▸ **Text section**:

□ □ □ □ □

[Top][All Lists]
[Date Prev][Date Next][Thread Prev][Thread Next][Date Index][Thread Index]
[Gzz] ``simple_storm--benja``: Simplify Storm by dropping headers
From: |
Benja Fallenstein |
Subject: |
[Gzz] ``simple_storm--benja``: Simplify Storm by dropping headers |
Date: |
Sun, 06 Apr 2003 21:25:25 +0200 |
User-agent: |
Mozilla/5.0 (X11; U; Linux i686; en-US; rv:1.3) Gecko/20030327 Debian/1.3-4 |
Another re-post, since during implementation I noted canonicalization of
the URIs needs to be specified better.
-b
===========================================================
``simple_storm--benja``: Simplify Storm by dropping headers
===========================================================
:Author: Benja Fallenstein
:Date: 2003-02-16
:Revision: $Revision: 1.3 $
:Last-Modified: $Date: 2003/04/03 08:20:18 $
:Type: Architecture
:Scope: Major
:Status: Current
Storm is quite complex with its MIME headers, and prone to become
more complex if we choose to separate hashing of headers and bodies
(``raw_blocks--benja``). If we break backward compatibility
a single time, as Tuomas suggests, we should take the opportunity to
get rid of our mistakes from the past, in order to make
the future simpler.

□ □ □ □ □

▸ **Given task**:
Can you continue the mailing-list post proposing to simplify Storm by dropping headers, starting right after its last sentence?

▸ **Extracted records**:

□ □ □ □ □

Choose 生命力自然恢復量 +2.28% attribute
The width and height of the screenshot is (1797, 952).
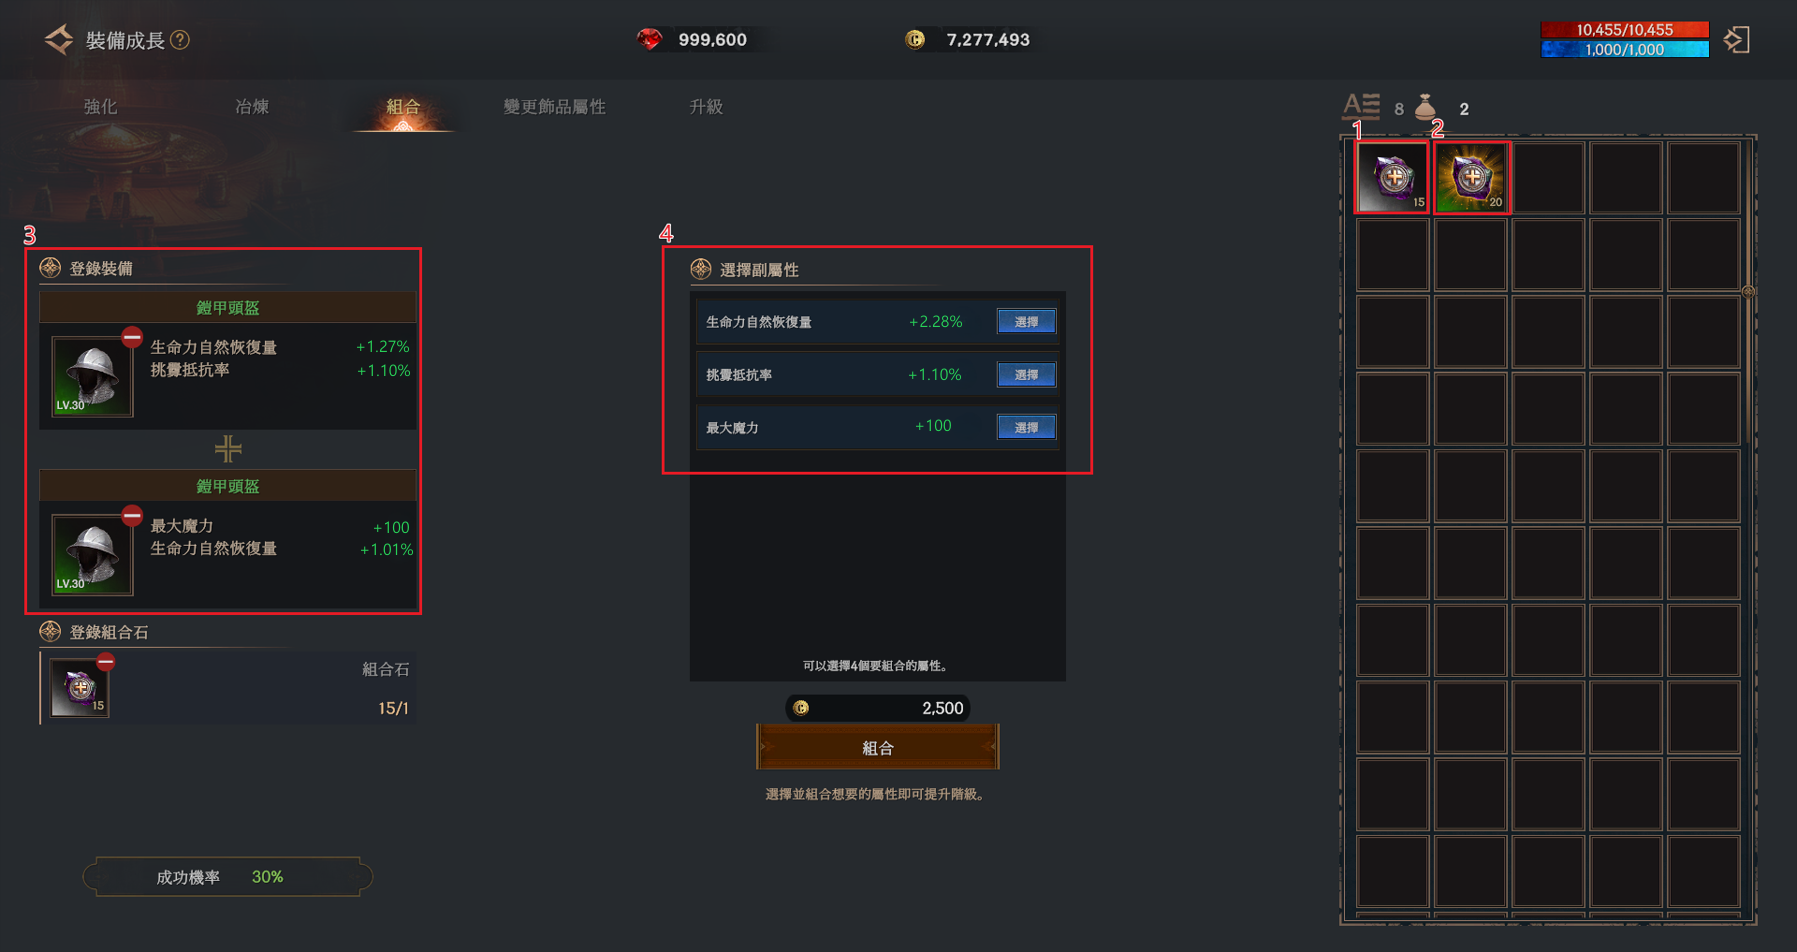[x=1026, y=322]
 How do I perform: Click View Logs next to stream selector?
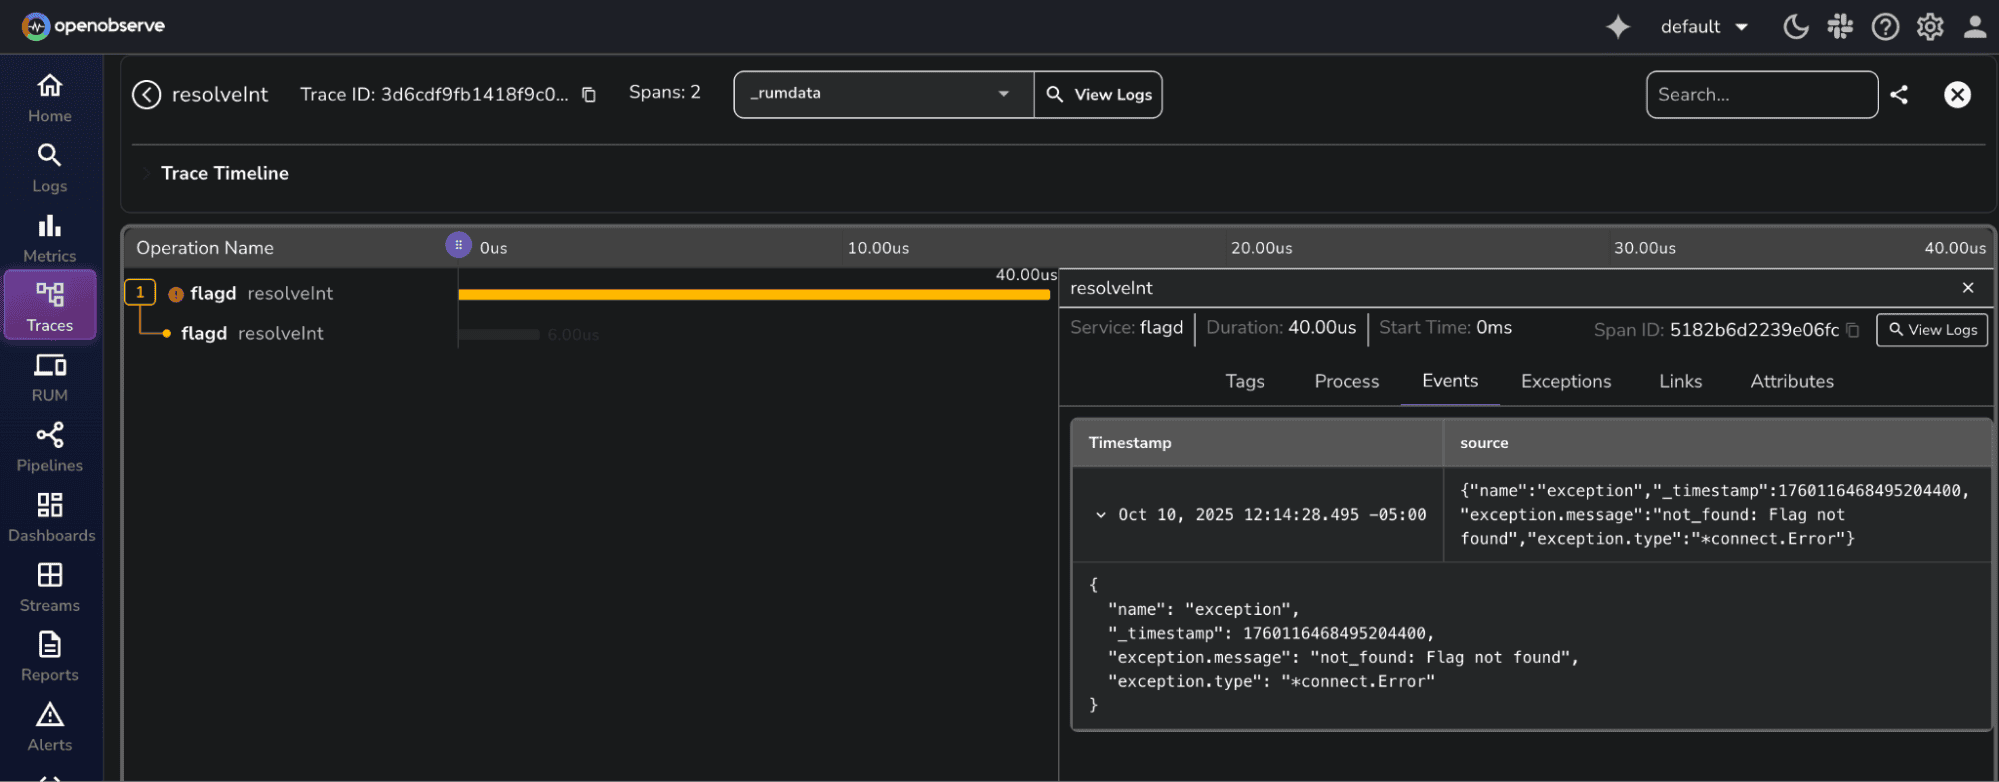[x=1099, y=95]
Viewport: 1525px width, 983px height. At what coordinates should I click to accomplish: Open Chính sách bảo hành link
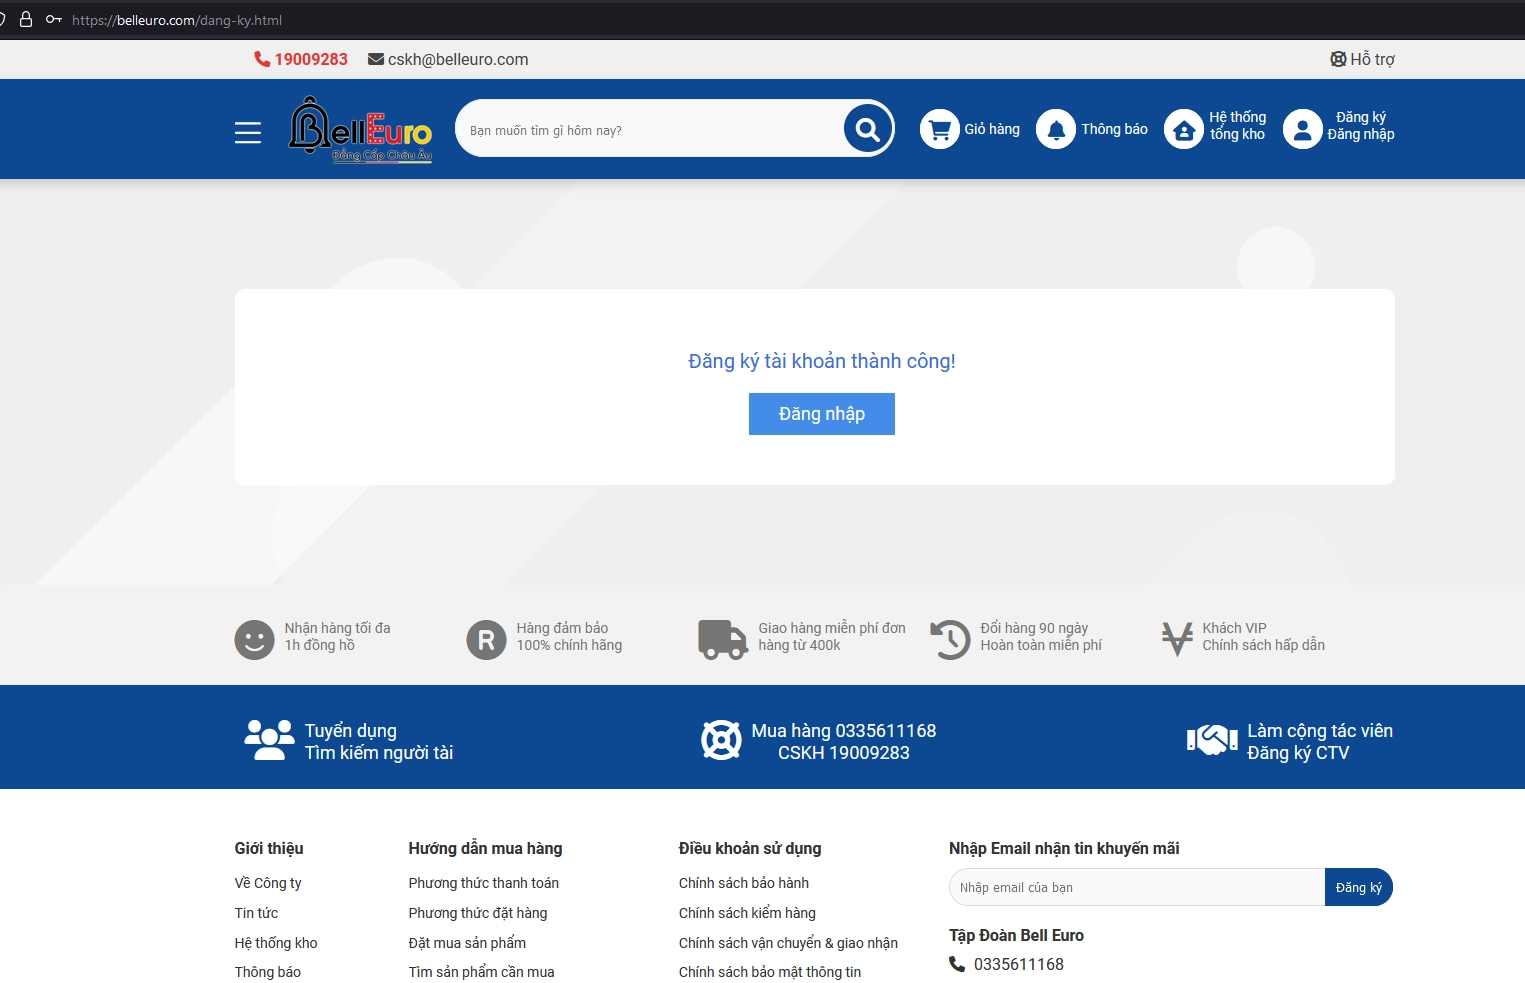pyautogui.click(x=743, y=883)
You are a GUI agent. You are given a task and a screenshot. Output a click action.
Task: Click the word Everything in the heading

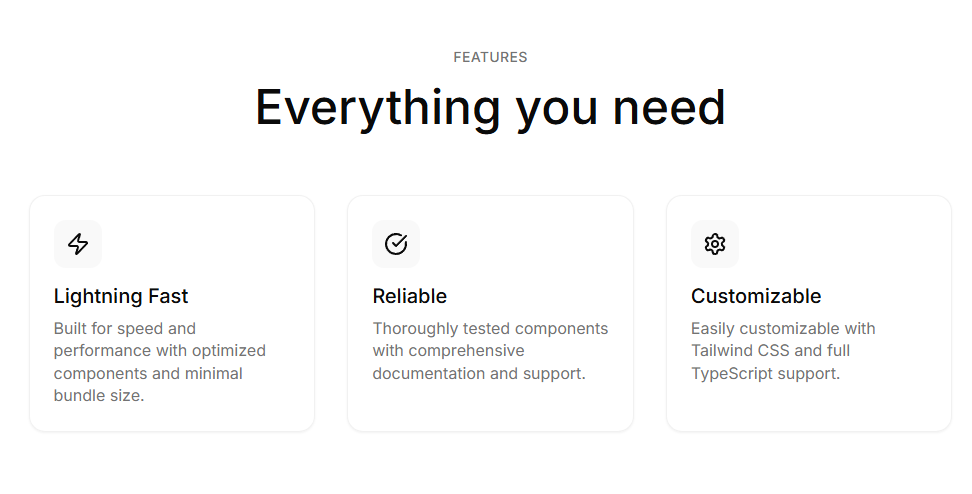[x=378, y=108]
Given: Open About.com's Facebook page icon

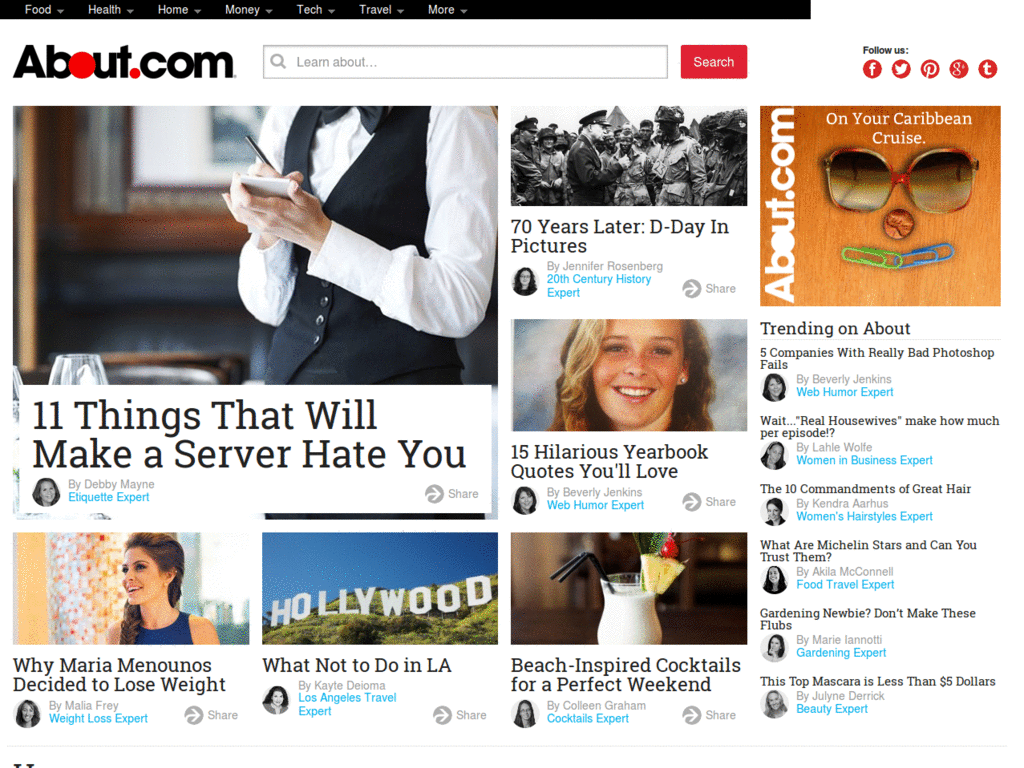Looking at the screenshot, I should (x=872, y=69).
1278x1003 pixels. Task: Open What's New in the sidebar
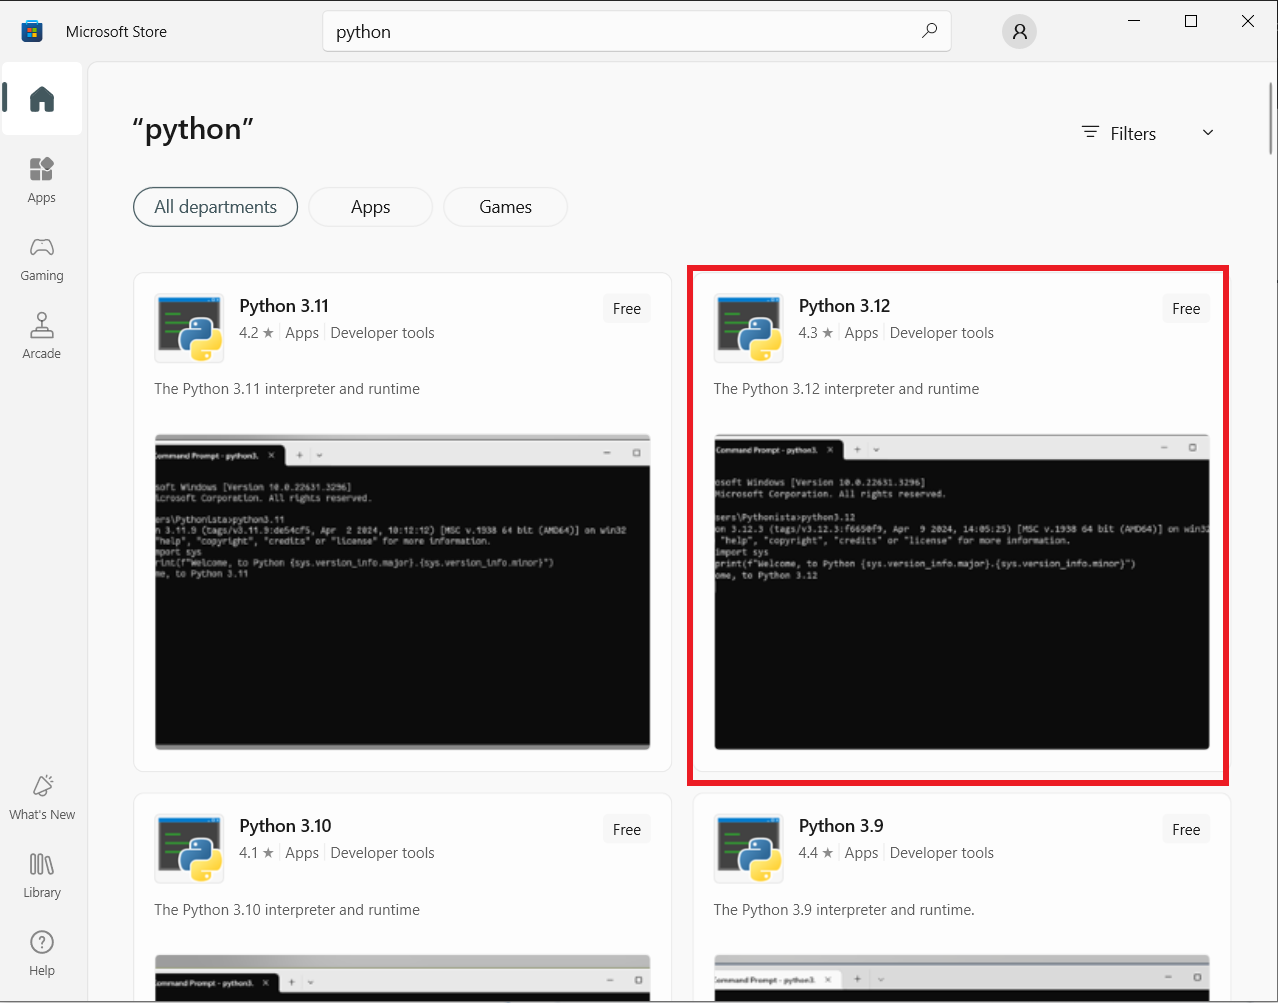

□ □ □ □ □

▸ **Response below**:
By analogy with the ``data`` URL scheme [RFC2397], this PEG
proposes a URN namespace to be registered whose URIs would
contain a MIME type and the content hash of a block of data.
"data" URLs contain a MIME type and a sequence of bytes,
either literally or encoded as base64. The analogy runs deep;
"data" URLs are a MIME type plus an immutable byte sequence,
and so are URIs in this URN namespace. The MIME type is included
with "data" URLs because it is considered the one absolutely
essential piece of metadata necessary to interpret
the byte sequence; for this URN namespace, the same thing holds.
Issues
======
- Won't dropping headers make it harder to include metadata?
RESOLVED: MIME headers are a non-extensible form of metadata
anyway; if we allow ``X-`` headers, we have problems with
permanence. We can still put metadata into another block
refering to this one; alternatively, many file formats
allow inclusion of metadata in the file itself (e.g. PNG).
We could also devise a MIME type or something that is
some RDF metadata plus a reference to the actual body block--
so we might simulate the old system when we need it.
Content types are now included in the block id (different
content type -> different block).
The benefits outweigh the problems by far.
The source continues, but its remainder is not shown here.